» **Work item**
Set down, please, the line that contains "This screenshot has width=705, height=508." and every line that follows it to the end of the records, exactly; do not include pictures.

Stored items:
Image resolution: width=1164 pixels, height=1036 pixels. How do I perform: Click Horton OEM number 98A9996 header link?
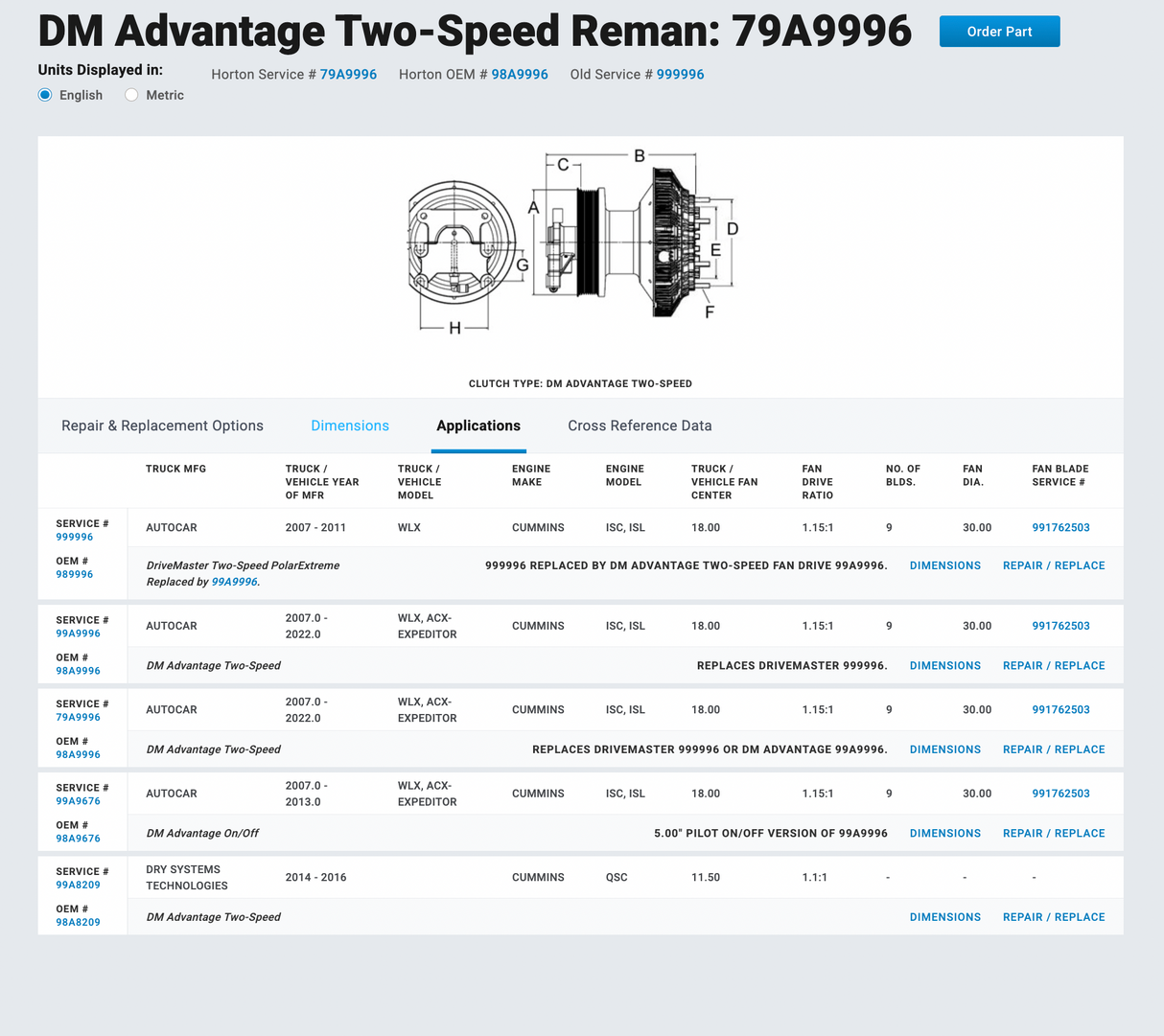(x=520, y=75)
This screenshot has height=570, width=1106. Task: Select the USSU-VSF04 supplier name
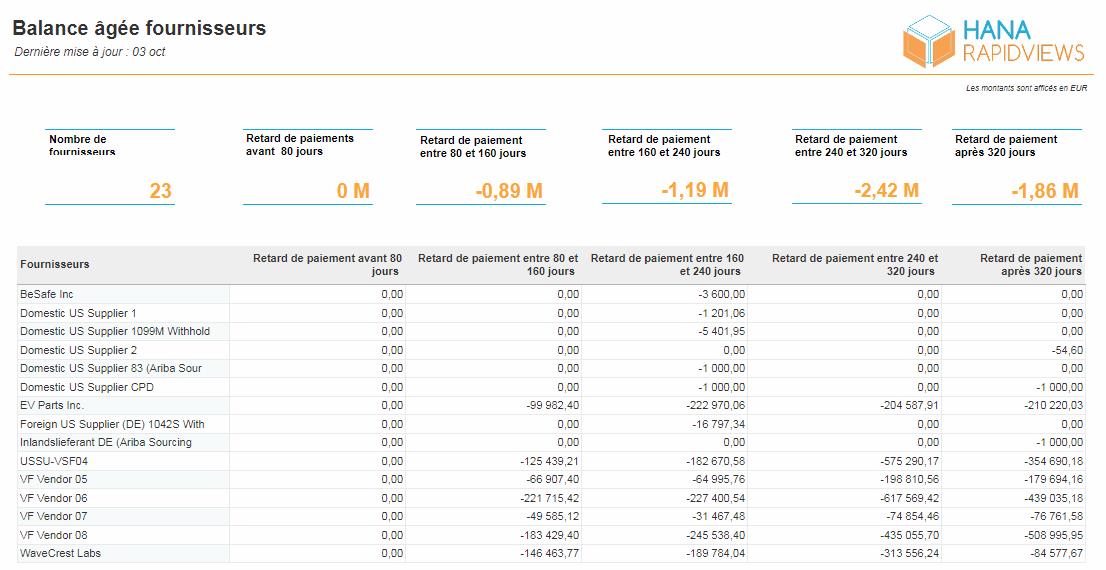point(53,461)
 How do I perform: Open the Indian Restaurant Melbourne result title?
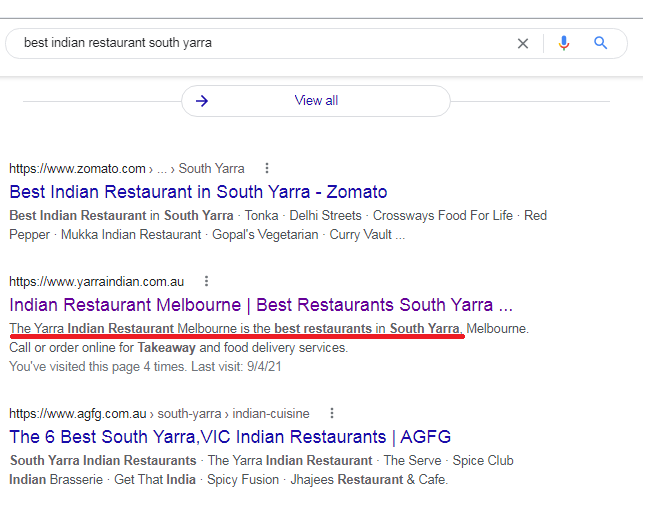point(260,305)
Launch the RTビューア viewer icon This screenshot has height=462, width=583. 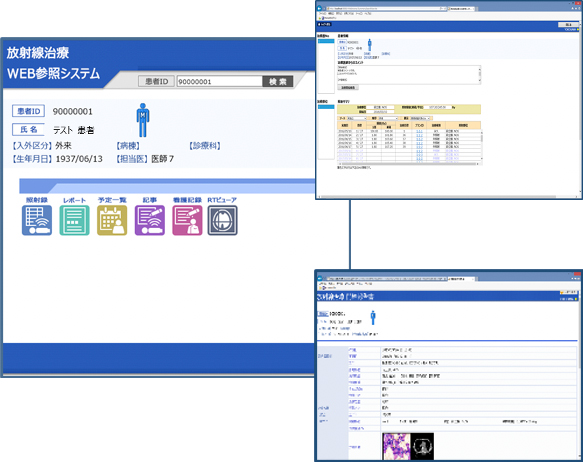tap(222, 220)
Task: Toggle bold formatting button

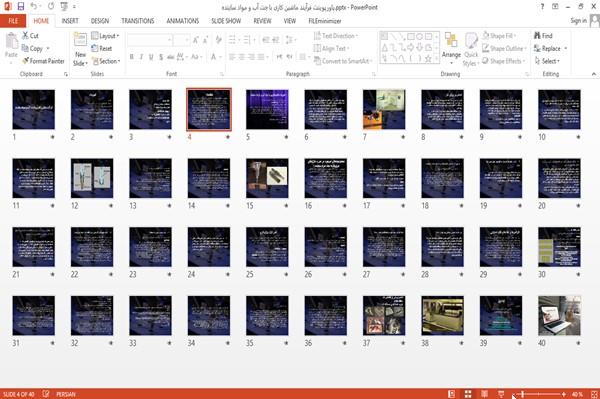Action: pyautogui.click(x=132, y=57)
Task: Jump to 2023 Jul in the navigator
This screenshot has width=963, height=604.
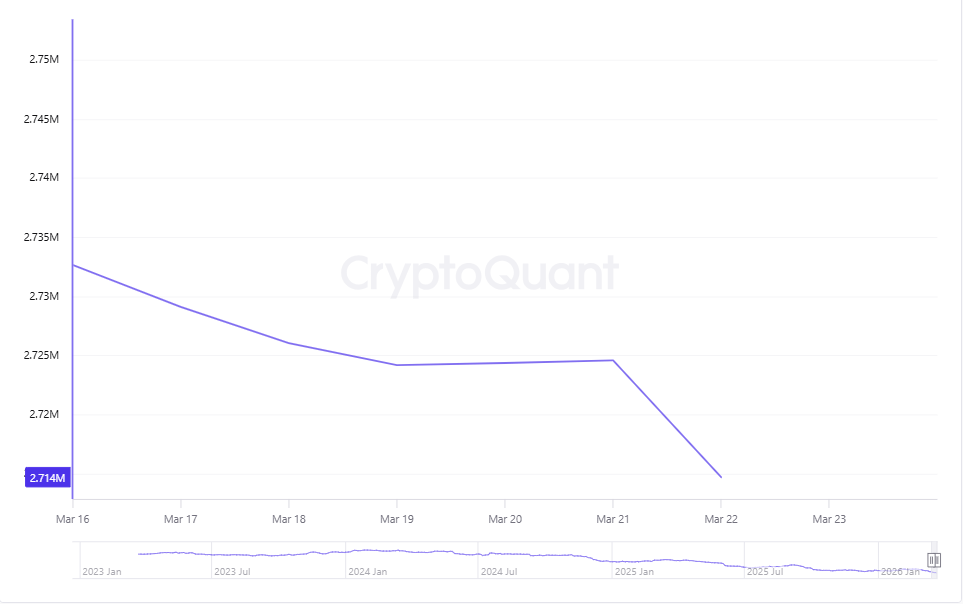Action: 233,572
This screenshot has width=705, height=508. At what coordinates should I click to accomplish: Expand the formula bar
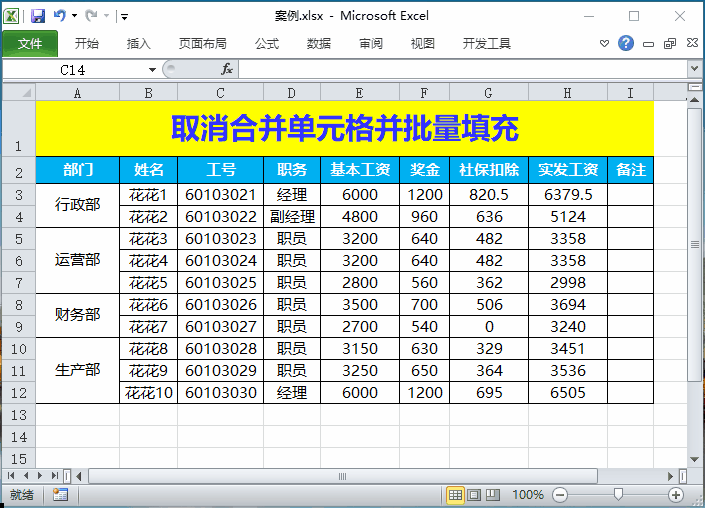(x=694, y=69)
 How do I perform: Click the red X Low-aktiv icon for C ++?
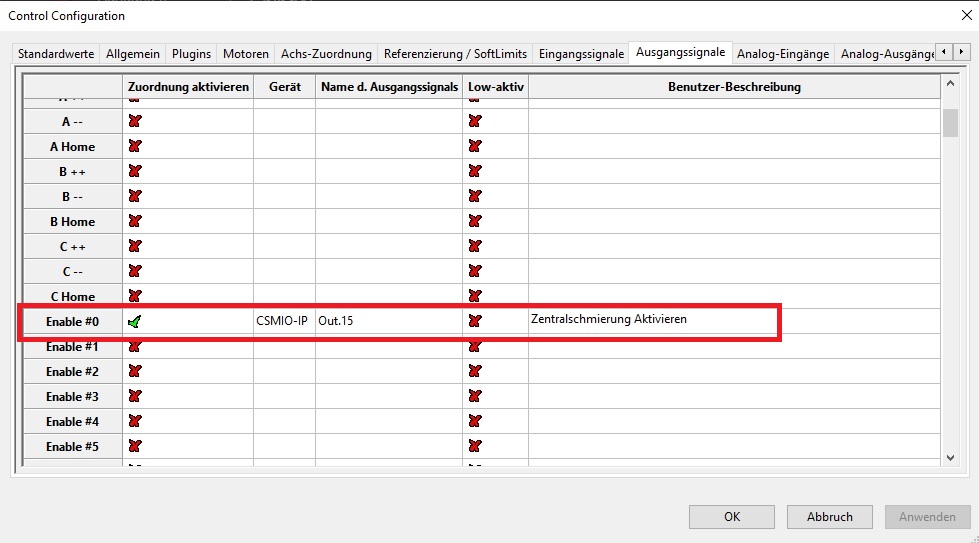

» **Finished task**
This screenshot has width=705, height=508. At what coordinates should I click to accomplish: Expand the formula bar
(x=694, y=69)
 How do I perform: Click the red X Low-aktiv icon for C ++?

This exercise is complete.